The latest episode in the seven-year battle between a former San Diego investment adviser and the SEC over allegedly misleading marketing – a case that gave the IA a U.S. Supreme Court victory last year – has the Justice Department arguing that Ray Lucia can’t seek to dismiss the continuing ALJ enforcement action against him.

A court filing June 3 by the DOJ in federal court in California asserts that court precedent holds that the SEC’s enforcement action must play out.

After the High Court last year found part of the SEC’s ALJ system to be unconstitutional and ordered the case against Lucia to be returned to the ALJ setting (albeit with a different judge overseeing the case, IA Watch, June 22, 2018), Lucia filed a lawsuit last November seeking to have his case dismissed altogether, claiming the ALJ system remains unconstitutional due to how the judges can be fired (IA Watch, Nov. 29, 2018).

“Here, the sole object of Plaintiffs’ claim is to prevent the SEC from continuing the enforcement proceedings,” argued the DOJ, noting the case remains unfinished. “And Plaintiffs could prevail before the Commission” ultimately, the DOJ continued.

“The SEC has used ALJs since the Commission’s early days,” the filing reads.
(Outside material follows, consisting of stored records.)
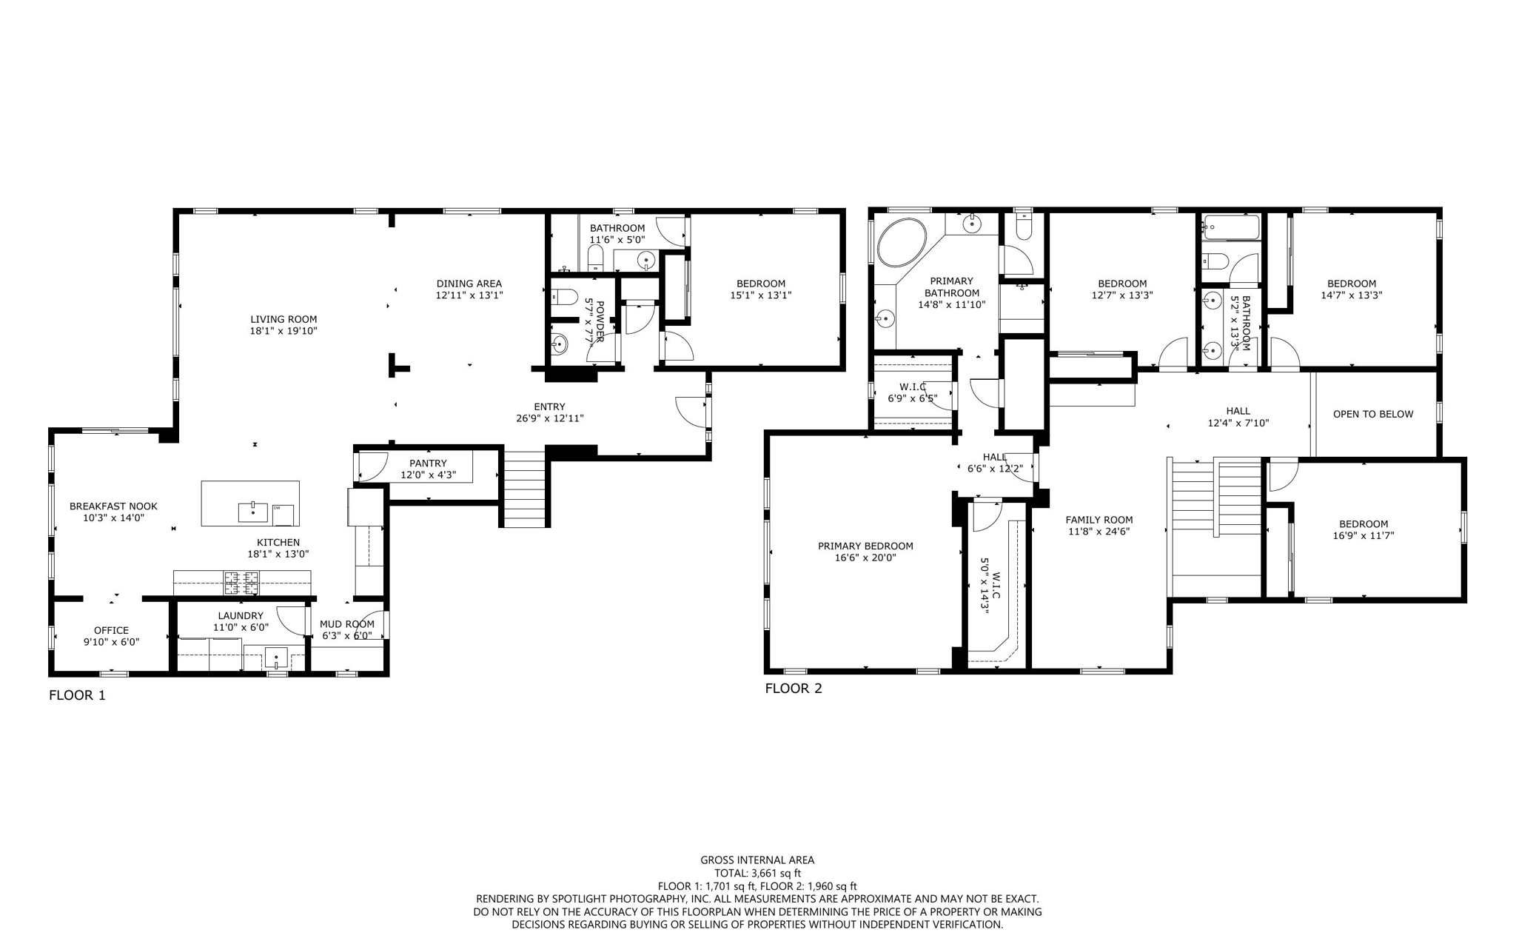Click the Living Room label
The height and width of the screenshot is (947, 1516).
tap(283, 319)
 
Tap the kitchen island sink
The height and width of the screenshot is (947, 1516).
tap(252, 512)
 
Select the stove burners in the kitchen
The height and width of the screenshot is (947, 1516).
tap(241, 583)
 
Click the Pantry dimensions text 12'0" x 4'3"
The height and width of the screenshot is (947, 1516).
tap(428, 475)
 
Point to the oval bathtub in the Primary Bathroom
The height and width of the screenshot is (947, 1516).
tap(901, 242)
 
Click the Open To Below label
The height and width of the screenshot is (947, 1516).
tap(1372, 414)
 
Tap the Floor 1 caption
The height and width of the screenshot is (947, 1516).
tap(77, 695)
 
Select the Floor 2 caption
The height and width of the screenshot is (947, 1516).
tap(793, 689)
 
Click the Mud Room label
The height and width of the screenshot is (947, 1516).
tap(346, 624)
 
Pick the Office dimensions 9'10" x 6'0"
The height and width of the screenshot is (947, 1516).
tap(111, 642)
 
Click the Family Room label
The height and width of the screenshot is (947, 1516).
tap(1099, 520)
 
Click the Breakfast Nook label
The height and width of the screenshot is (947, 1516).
tap(113, 506)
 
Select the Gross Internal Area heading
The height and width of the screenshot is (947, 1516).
tap(757, 860)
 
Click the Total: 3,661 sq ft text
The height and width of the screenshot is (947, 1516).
tap(757, 873)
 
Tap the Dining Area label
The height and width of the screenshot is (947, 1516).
tap(469, 284)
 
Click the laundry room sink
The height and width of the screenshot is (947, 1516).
tap(276, 657)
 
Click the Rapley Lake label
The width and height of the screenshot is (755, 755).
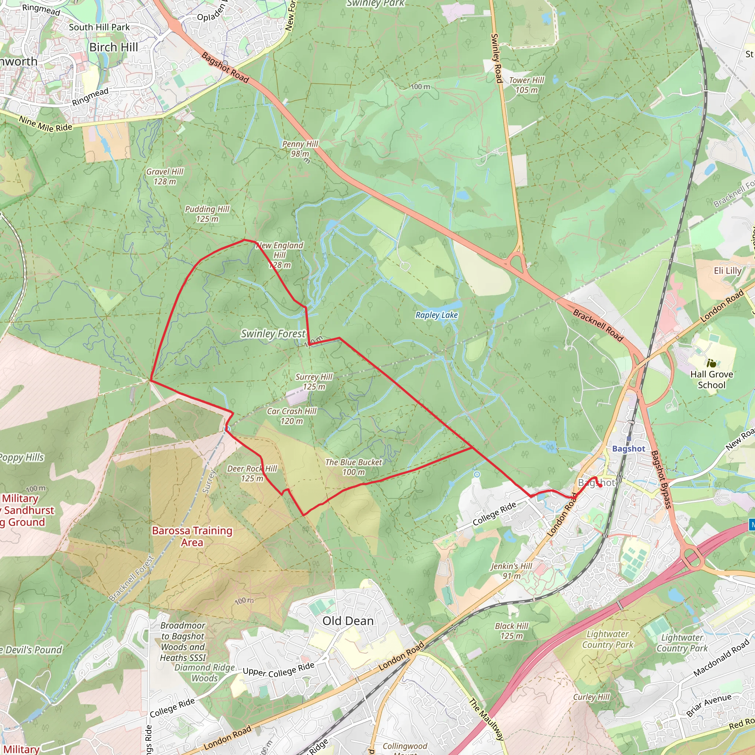pyautogui.click(x=436, y=315)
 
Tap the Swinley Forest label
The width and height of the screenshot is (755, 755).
pyautogui.click(x=273, y=334)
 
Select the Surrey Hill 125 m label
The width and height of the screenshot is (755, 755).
pyautogui.click(x=314, y=382)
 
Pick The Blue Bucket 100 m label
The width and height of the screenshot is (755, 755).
pyautogui.click(x=354, y=467)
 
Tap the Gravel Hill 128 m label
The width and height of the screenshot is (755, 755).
pyautogui.click(x=164, y=177)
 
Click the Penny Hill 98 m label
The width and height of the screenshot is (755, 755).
pyautogui.click(x=300, y=149)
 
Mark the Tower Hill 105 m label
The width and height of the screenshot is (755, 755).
pyautogui.click(x=526, y=85)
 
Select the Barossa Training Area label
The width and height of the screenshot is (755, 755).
pyautogui.click(x=192, y=536)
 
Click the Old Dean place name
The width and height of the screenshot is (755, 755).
pyautogui.click(x=348, y=621)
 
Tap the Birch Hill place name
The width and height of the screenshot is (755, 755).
pyautogui.click(x=114, y=47)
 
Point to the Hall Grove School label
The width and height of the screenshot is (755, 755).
pyautogui.click(x=711, y=379)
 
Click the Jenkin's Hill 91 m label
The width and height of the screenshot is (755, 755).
pyautogui.click(x=512, y=571)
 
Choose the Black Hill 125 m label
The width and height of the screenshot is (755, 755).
pyautogui.click(x=512, y=631)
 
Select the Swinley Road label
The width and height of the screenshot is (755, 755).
pyautogui.click(x=496, y=58)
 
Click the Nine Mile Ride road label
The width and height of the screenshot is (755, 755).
pyautogui.click(x=46, y=124)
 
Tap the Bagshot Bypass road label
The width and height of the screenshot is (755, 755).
pyautogui.click(x=661, y=480)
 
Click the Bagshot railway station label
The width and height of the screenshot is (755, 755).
pyautogui.click(x=629, y=449)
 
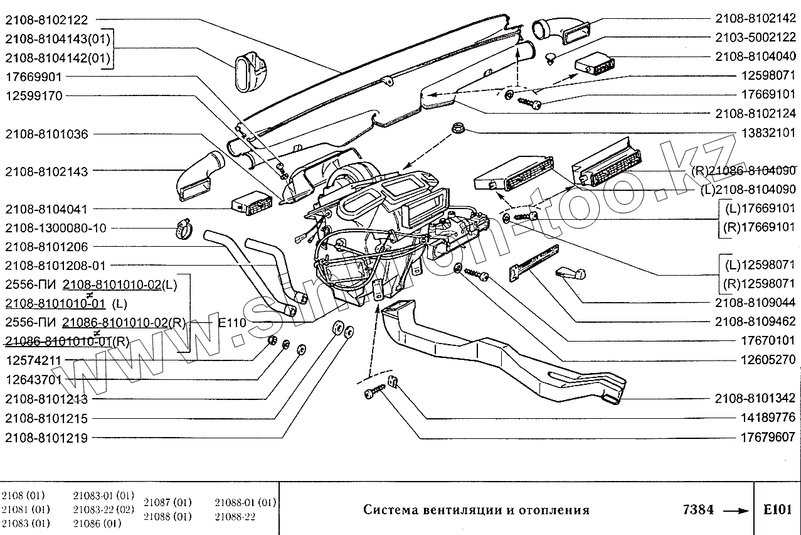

The DOJ also disputes Lucia’s claims that the Commission took too long to hold a hearing after the case was originally filed in 2012. Also, federal law permits the Commission to remove ALJs, thus not violating the Constitution’s separation of powers’ provisions, the DOJ argued.

Déjà vu all over again

One of Lucia’s attorneys, Margaret Little of the New Civil Liberties Alliance in Washington, D.C., says should the DOJ’s argument prevail “that means that Ray Lucia will be tried a second time” before an SEC ALJ “who is still unconstitutional.” Should Lucia lose for a second time, then he would be forced to engage in the entire appeals process all over again, she added.

Little noted that Supreme Court Justice Stephen Breyer warned last year that the issue of the constitutionality of the SEC ALJ setting could return to the High Court over the hiring and firing issue.

Lucia “is determined to vindicate his constitutional right to only be tried before a constitutional judge,” states Little.

A DOJ attorney didn’t return IA Watch inquiries. An August hearing is set in U.S. District Court for Southern California.